== SOURCE DOCUMENT ==
The mission of the Global Alliance to Eliminate Lymphatic Filariasis (GAELF) is to bring together a diverse group of public-private health partners to support the Global Programme to Eliminate Lymphatic Filariasis (GPELF) by mobilising political, financial and technical resources to ensure success.

The global programme’s elimination strategy has two components: (1) to stop the spread of infection (interrupting transmission); and (2) to alleviate the suffering of affected populations (controlling morbidity).

GAELF helps coordinate activities of partners and concentrates on political, financial and technical support.

What are the health needs and challenges?

Lymphatic filariasis (LF), or elephantiasis as it is commonly known, is a mosquito-spread infectious disease that affects 120 million people in more than 50 countries worldwide. Another 856 million people are at risk of infection.

Found in the tropical and sub-tropical areas of Africa, Asia, the Pacific, the Middle East and the Americas, LF is one of the world’s leading causes of disability. It is characterised by severe swelling of the legs and arms and skin infections, and many people affected are unable to work and therefore forced into a life of poverty.

Partnership activities and how they address needs and challenges

The World Health Assembly passed resolution 50:29 in 1997 calling on Member States, working with other partners, to take advantage of the simplified and highly effective strategies to eliminate the disease. In support of this goal, the Global Alliance to Eliminate Lymphatic Filariasis (GAELF) was created to foster partnership together with the WHO in order to support the Global Programme in bringing together ministries, implementing organisations, academia and research organisations to coordinate these efforts.

Mass Drug Administration (MDA)

Elimination of LF is possible by stopping the spread of the infection through preventive chemotherapy. The WHO recommended preventive chemotherapy strategy for LF elimination is mass drug administration of albendazole (donated by GSK), MECTIZAN (donated by MSD), and DEC (donated by Eisai).

WHO recommends the following MDA regimens:

  • albendazole (400 mg) alone twice per year for areas co-endemic with loiasis
  • ivermectin (200 mcg/kg) with albendazole (400 mg) in countries co-endemic with onchocerciasis
  • diethylcarbamazine citrate (DEC) (6 mg/kg) and albendazole (400 mg) in countries without onchocerciasis

Following recent evidence that indicates that the combination of all three medicines can safely clear almost all microfilariae from the blood of infected people in a shorter duration, WHO in 2017 recommended the following MDA regimen, called the IDA regimen, in countries without onchocerciasis:

  • ivermectin (200 mcg/kg) together with diethylcarbamazine citrate (DEC) (6 mg/kg) and albendazole (400 mg) in certain settings.
Results and milestones

According to the WHO, from 2000 to 2016, 6.7 billion treatments were delivered to more than 850 million people at least once in 66 countries, considerably reducing transmission in many places. The population requiring MDA has declined by 36% (499 million) where infection prevalence has been reduced below elimination thresholds.

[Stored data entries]
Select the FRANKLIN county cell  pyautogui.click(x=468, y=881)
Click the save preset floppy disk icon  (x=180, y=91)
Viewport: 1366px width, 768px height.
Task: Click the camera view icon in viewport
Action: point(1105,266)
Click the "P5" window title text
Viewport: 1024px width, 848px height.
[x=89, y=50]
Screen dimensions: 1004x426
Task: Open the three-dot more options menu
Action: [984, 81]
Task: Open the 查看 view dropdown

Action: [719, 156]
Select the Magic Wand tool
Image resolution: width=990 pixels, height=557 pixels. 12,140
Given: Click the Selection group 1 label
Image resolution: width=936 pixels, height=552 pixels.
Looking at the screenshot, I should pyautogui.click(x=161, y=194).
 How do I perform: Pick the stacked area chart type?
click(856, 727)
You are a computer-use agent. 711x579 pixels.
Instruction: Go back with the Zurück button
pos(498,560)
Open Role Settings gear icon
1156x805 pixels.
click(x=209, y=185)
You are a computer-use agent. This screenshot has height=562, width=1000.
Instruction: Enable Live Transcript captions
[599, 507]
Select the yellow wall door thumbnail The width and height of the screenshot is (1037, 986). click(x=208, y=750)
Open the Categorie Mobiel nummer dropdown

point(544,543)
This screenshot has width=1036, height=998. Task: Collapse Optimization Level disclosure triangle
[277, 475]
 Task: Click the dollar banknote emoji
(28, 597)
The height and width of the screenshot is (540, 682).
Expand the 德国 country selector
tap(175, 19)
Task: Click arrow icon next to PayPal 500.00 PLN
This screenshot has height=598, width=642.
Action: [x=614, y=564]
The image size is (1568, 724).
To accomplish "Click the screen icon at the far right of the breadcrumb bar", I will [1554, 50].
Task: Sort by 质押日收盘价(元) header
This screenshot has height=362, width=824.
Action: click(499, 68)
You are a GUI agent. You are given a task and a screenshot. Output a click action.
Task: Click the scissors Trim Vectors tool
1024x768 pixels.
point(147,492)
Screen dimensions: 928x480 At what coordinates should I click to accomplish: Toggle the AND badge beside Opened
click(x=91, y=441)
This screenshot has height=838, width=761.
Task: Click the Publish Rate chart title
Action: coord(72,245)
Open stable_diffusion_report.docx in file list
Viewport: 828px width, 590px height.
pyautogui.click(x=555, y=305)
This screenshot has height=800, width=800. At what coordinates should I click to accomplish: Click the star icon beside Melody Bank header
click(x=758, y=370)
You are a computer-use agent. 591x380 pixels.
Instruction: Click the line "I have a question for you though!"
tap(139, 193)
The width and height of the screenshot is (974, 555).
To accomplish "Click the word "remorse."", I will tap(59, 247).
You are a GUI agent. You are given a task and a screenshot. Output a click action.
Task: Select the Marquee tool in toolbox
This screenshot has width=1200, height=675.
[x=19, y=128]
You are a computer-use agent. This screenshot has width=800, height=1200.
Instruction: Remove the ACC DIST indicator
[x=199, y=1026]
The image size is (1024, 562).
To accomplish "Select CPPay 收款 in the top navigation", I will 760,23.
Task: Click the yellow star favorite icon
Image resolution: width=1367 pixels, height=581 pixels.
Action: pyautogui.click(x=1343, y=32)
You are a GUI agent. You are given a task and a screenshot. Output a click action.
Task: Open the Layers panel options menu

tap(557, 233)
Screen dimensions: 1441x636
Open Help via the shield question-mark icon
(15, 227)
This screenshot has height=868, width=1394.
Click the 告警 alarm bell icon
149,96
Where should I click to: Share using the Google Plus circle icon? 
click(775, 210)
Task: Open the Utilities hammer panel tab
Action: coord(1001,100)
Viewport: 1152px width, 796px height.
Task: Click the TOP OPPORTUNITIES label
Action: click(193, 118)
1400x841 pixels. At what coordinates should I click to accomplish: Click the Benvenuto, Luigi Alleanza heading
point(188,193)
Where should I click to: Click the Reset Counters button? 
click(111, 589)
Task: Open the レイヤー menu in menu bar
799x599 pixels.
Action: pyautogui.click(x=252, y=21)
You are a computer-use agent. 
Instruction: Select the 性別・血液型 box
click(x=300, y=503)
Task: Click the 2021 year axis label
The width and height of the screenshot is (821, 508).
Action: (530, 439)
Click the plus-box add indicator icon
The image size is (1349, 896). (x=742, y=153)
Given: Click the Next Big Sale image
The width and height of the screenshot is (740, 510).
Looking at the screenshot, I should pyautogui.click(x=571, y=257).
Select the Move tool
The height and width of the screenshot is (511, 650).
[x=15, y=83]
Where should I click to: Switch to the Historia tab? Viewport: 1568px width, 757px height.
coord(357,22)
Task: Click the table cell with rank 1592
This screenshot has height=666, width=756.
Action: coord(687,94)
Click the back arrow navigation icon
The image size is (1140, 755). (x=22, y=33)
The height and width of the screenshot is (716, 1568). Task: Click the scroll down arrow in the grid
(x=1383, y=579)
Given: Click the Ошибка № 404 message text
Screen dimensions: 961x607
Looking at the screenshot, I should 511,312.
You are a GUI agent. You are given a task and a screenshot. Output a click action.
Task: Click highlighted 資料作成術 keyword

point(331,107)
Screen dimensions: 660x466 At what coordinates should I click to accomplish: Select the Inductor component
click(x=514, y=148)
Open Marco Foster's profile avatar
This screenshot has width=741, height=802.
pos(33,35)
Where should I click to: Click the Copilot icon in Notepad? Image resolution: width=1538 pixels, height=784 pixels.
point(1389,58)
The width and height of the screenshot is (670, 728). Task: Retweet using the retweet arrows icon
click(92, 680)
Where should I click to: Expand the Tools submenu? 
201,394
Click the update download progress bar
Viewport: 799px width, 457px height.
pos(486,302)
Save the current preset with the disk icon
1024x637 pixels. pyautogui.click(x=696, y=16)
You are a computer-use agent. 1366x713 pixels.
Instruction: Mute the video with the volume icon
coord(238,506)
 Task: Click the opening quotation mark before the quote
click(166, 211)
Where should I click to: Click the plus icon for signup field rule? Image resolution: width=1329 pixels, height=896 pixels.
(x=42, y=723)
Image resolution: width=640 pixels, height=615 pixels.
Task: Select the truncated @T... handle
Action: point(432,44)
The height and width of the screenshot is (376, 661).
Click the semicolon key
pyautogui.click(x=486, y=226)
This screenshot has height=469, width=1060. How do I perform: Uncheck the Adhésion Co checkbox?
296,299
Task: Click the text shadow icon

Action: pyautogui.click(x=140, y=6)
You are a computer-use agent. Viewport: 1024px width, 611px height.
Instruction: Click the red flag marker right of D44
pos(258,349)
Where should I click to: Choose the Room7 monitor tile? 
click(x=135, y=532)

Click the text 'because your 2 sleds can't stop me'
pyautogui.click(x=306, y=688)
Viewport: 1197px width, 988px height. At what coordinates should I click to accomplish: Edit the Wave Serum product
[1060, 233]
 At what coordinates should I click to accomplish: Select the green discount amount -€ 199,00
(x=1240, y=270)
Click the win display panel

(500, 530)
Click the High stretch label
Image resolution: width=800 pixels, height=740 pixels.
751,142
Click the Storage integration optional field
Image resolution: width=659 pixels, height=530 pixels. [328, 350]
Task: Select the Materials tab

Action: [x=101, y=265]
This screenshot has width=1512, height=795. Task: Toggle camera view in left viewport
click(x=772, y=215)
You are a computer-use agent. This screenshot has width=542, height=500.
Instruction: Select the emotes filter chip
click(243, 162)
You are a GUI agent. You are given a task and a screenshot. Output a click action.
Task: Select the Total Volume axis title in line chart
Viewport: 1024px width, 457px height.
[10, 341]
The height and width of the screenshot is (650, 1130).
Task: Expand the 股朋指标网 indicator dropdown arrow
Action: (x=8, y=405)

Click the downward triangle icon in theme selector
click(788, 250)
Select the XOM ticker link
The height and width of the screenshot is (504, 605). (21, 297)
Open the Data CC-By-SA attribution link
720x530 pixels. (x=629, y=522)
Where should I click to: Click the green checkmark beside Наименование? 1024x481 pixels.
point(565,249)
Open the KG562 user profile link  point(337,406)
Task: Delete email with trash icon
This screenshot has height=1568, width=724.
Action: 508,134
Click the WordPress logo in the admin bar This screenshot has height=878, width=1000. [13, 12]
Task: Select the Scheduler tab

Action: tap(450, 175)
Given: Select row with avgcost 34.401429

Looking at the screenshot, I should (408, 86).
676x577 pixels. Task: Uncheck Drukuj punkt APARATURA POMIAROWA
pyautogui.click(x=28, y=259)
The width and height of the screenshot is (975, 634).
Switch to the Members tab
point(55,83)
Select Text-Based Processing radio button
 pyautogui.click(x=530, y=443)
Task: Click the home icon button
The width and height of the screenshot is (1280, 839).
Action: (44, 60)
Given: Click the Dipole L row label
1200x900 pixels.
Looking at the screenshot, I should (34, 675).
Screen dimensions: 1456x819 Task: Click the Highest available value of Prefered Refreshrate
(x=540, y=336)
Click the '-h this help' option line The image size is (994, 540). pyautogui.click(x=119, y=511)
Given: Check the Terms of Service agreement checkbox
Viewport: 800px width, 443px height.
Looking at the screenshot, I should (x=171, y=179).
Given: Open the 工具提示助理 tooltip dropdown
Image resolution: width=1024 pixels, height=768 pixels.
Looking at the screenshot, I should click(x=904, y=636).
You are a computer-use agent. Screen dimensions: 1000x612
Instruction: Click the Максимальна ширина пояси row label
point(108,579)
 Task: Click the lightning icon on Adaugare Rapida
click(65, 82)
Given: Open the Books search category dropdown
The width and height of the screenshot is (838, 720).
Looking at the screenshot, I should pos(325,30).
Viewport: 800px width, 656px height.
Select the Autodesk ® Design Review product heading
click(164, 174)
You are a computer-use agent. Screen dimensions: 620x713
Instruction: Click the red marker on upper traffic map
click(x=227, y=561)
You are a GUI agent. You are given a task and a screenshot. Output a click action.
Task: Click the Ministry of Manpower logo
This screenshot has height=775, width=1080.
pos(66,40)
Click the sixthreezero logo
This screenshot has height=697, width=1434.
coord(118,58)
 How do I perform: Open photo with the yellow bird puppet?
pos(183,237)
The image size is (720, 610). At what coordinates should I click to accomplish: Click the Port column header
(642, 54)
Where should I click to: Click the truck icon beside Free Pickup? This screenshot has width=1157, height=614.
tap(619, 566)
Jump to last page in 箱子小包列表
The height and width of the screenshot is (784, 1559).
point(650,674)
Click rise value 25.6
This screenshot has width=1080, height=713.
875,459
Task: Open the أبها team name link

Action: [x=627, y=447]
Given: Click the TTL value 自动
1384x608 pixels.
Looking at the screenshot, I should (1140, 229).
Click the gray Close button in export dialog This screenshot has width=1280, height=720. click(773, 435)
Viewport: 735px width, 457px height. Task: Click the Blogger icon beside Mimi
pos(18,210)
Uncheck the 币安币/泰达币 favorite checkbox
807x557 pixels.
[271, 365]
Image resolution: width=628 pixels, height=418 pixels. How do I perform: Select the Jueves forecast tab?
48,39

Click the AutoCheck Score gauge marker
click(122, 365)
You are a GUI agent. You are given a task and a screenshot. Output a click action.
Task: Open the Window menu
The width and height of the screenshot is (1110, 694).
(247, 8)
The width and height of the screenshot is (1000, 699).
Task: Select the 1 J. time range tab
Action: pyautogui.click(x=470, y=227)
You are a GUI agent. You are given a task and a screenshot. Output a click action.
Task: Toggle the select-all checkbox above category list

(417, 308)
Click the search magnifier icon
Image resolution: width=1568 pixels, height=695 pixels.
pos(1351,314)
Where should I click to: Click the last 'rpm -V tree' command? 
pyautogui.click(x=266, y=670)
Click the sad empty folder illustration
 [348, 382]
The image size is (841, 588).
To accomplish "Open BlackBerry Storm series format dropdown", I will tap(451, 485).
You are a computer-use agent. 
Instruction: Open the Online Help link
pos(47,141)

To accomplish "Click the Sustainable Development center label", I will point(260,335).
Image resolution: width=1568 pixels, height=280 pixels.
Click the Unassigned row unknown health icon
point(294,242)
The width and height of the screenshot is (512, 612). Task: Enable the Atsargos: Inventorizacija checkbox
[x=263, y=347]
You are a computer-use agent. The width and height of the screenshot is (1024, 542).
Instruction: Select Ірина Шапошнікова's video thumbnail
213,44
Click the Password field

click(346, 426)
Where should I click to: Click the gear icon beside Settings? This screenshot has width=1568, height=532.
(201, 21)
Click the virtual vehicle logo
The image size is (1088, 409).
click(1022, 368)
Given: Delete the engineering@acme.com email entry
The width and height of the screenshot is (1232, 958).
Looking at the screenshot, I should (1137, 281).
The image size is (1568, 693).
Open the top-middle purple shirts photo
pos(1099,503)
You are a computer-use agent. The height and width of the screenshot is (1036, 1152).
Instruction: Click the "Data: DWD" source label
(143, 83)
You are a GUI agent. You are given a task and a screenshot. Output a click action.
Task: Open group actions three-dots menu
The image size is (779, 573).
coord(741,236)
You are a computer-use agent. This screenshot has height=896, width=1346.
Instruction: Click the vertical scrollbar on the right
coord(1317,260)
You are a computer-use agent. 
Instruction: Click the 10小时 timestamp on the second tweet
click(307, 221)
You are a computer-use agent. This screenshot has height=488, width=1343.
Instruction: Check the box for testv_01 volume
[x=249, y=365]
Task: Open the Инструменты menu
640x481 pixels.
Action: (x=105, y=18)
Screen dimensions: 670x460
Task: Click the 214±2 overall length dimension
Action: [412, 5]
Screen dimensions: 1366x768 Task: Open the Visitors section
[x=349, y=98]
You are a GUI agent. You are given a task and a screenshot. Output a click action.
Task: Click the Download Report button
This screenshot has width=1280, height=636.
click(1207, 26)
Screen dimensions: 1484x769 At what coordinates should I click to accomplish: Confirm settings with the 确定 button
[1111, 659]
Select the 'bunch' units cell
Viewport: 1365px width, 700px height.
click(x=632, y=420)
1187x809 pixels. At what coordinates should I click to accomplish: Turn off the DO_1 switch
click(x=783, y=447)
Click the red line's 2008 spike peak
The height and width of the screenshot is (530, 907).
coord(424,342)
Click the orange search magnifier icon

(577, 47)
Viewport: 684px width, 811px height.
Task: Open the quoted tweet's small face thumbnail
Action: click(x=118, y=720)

== REQUIRED ACTION 1 ==
List the regions where the lymphatic filariasis text says the disease is found.
== REQUIRED ACTION 2 ==
Quote the lymphatic filariasis text word for word, starting with "The World Health" and going on through "(donated by Eisai).".

== OUTPUT 1 ==
- Africa
- Asia
- the Pacific
- the Middle East
- the Americas

== OUTPUT 2 ==
The World Health Assembly passed resolution 50:29 in 1997 calling on Member States, working with other partners, to take advantage of the simplified and highly effective strategies to eliminate the disease. In support of this goal, the Global Alliance to Eliminate Lymphatic Filariasis (GAELF) was created to foster partnership together with the WHO in order to support the Global Programme in bringing together ministries, implementing organisations, academia and research organisations to coordinate these efforts.

Mass Drug Administration (MDA)

Elimination of LF is possible by stopping the spread of the infection through preventive chemotherapy. The WHO recommended preventive chemotherapy strategy for LF elimination is mass drug administration of albendazole (donated by GSK), MECTIZAN (donated by MSD), and DEC (donated by Eisai).